Do you remember the massive bridge collapse in Minneapolis several years ago? People were simply commuting along in life when suddenly the entire infrastructure of the bridge gave way. People’s lives were lost that day. There had been no major accident or earthquake. Small stress fractures grew into major structural compromises until it all came tumbling down. That is a painful illustration of what can happen in relationships when unresolved conflict and misunderstandings are not leaned into with intentionality. Marriages break and kids are deeply wounded. Teams dissolve. People lose out on the opportunity to witness the love of Christ expressed in mercy and forgiveness between others. This need not be.

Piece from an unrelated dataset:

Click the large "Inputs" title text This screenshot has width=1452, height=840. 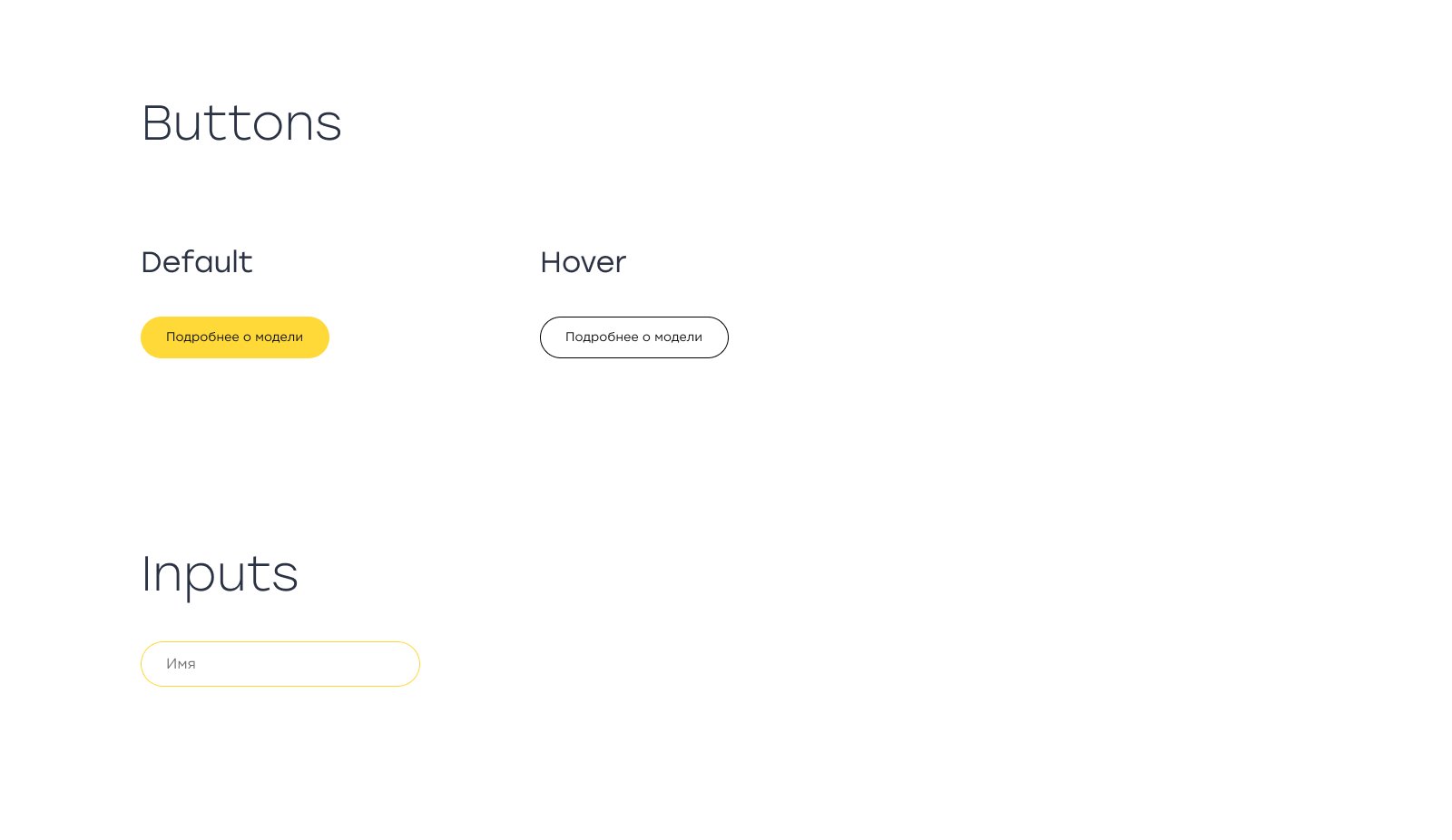coord(220,573)

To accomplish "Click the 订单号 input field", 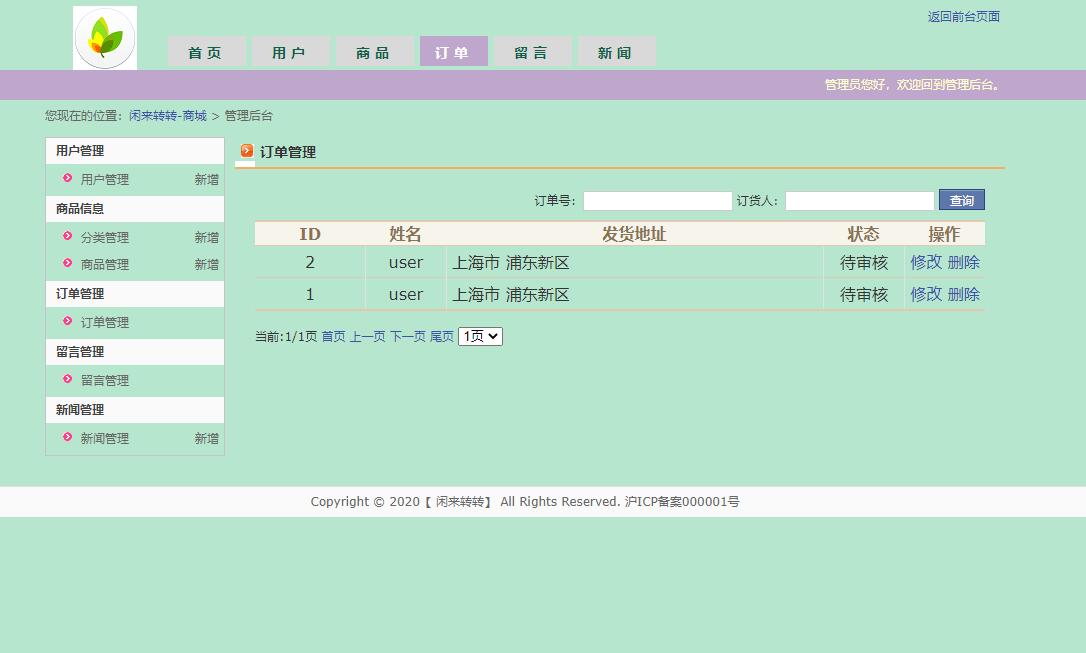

All too often in our work we encounter couples living in an atmosphere of stoney silence. In public they appear fine, if one does not look too closely. But at home, it’s like a deep freeze. Some parents find their children distancing themselves. Ministry teams have a list of unresolved conflicts. Staff lose trust in leadership. Of course, this can happen anywhere.  But when the context is within the outrageous demands of life and work cross-culturally, everything is compounded. The level of unresolved conflict – whether mild and under the surface or extreme and public is astounding. We are “nice” to each other but will not honor one another by speaking openly, honestly, and with maturity. We are masters at being passive-aggressive and practicing triangulation.

Again, this need not be.

“By this they will know that the Father sent me, that you love one another.” Isn’t this the greatest challenge and opportunity?

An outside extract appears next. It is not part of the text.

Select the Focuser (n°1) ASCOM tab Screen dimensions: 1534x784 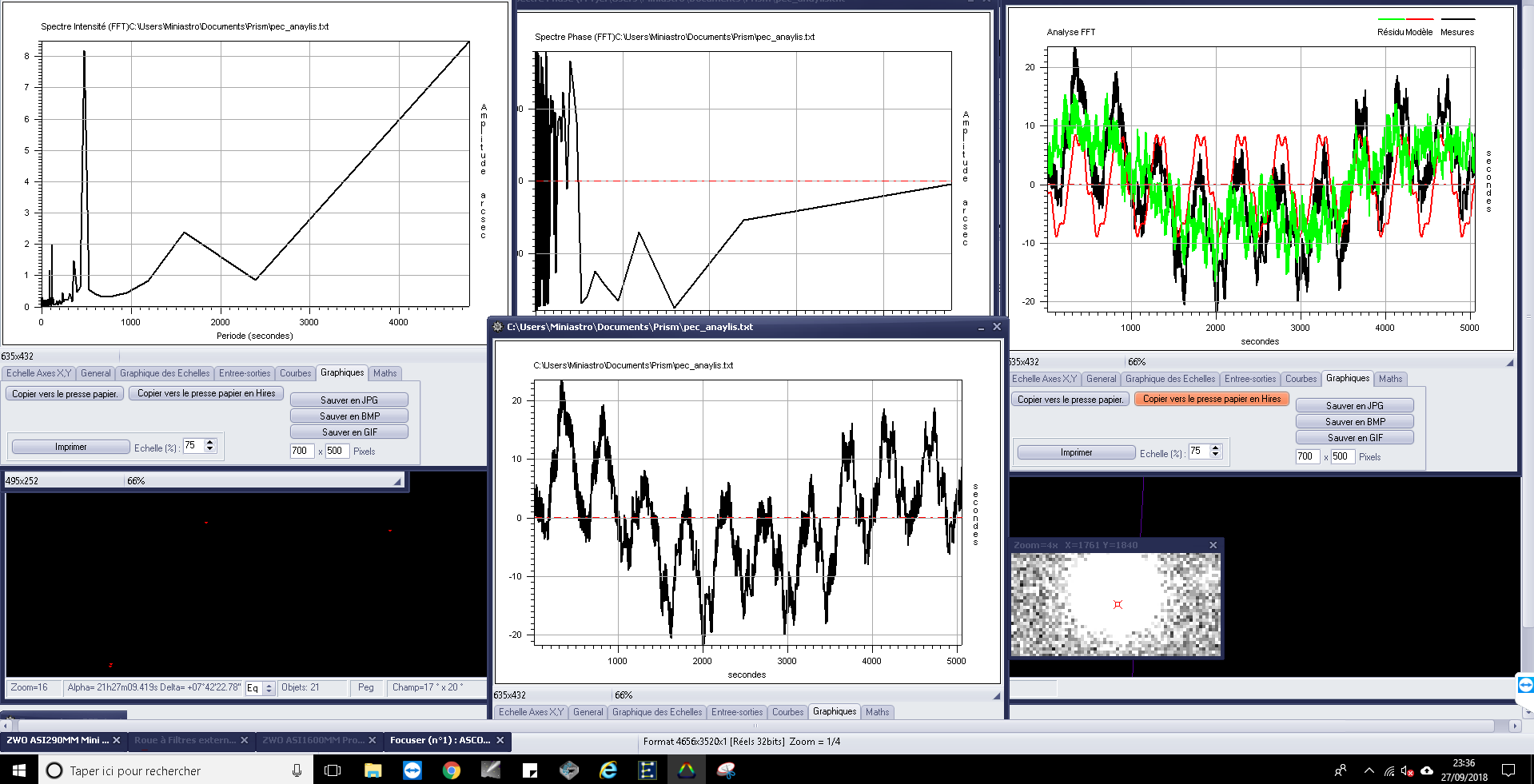440,740
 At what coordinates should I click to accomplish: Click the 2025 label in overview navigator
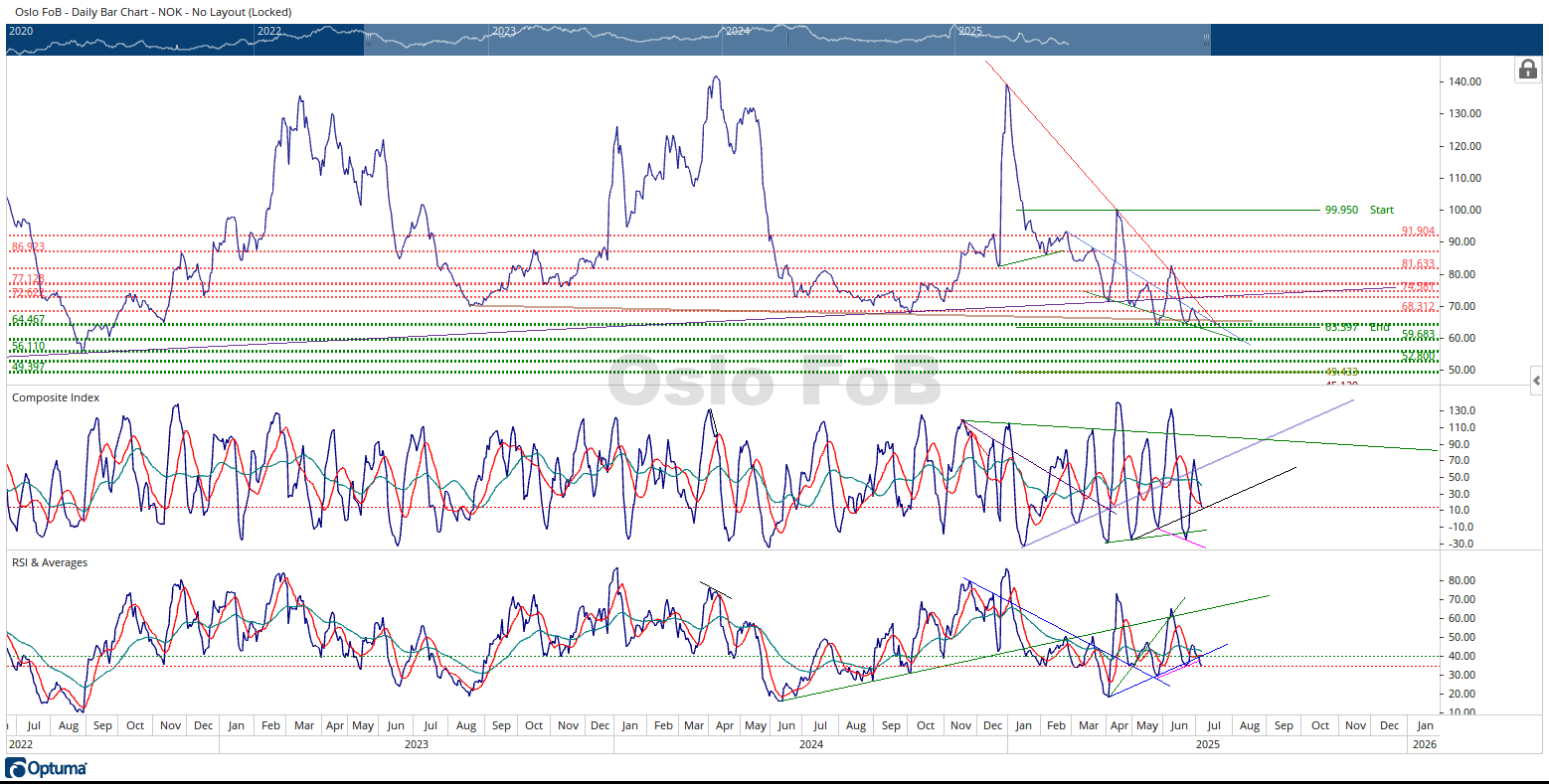coord(969,31)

Here are a few brief, maybe obvious, suggestions. As always, the list is not comprehensive. And it has to be stated that these situations can be very complex and require effort beyond merely extending forgiveness, for example. However, these following suggestions implemented will head off a lot of relational pain.
1. Take care of yourself. This may seem counterintuitive. It is not selfish. We cannot care and lead others if we cannot or will not self-care and self-lead. I cannot give away that which I do not have. Too many of us are still carrying around baggage from younger years. If I feel like God is always angry with me, how can I be merciful to others? If I am not acutely experiencing God’s love and care for me, what do I have to extend to another? Many of us can seek out formal counseling for these deep, life-long wounds. The point here is that my life can be an overflow of the love, grace and mercy from God. But I must receive first. Tend to you own “stuff” rather than pick at someone else about theirs (Jesus addresses this with the “log and splinter” analogy). Seek intentionally for God to mature and deepen you and you will have much to bring to all your relationships.  And how do you steward your own heart – do you relate to yourself well? Are you gracious with yourself?

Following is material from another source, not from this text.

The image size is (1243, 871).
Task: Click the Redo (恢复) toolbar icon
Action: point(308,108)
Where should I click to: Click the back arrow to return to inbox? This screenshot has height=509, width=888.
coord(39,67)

Do not cease to grow in your own self-awareness, spiritual depth, emotional intelligence, and relational skills. In the end these are all fancy phrases for “loving well” – which is the greatest command. Some resources are listed at the end of this article.

2. Be deliberate in tending to your core relationships: spouse, children, friends, teammates – whoever fits into this category of core relationships for you. If you do not have the time or energy for this, see previous entries in this series. Spouses court one another. Parents pursue and listen to your kids. Make time for friends.  How many spouses and TCK/MK’s are out there who feel they are second in line to “missional strategies?”

3. Deal with unresolved conflict. I know, its scary. I learned some time ago that conflict will not kill me. Painful? Yes. Certain death? Not required. Our unresolved conflict is eating the heart out of the gospel’s power. People do not want to see slick programs. The world is dying to witness love. Teams, please get “it” on the table and talk about “it”, whatever “it” is. If you are carrying something in your heart, no matter how small you think it is, go and talk about it. Make this top priority. Do not put “it” off any more. Confess. Apologize. Forgive. Forgive, again. And again.
If you need some help, that is not unusual. Ask for someone to come alongside to help. That is not a sign of weakness, it is wisdom.

4. Being a leader is big these days. But the greater work is being a follower. Followership is too lightly treated. We are all followers first. If I cannot submit to authority I will likely mishandle any authority granted me (like parenting or team leading). How is your followership these days? Are you following close to Jesus? Are you making it easy for the leaders in your life to lead or are they groaning in their spirits (see Hebrews 13:17)? Leading cross-culturally today is one of the most complex tasks in the world. Be gracious to positional leaders in your life. If you are a leader, see #1. You cannot lead people well if you cannot self-lead well. Here is an article recently published by TalentSmart titled “Why Your Boss Lacks Emotional Intelligence.” Organizational leaders ought regularly to take a glance over their shoulder. What is the relational wake you are leaving? Is it one of people tended to, heard, cared for, and empowered? Or are there people who are afraid of failure, feeling unknown and unheard, and others who are simply angry because of another “policy” being upheld as if it is more important than their unique circumstances?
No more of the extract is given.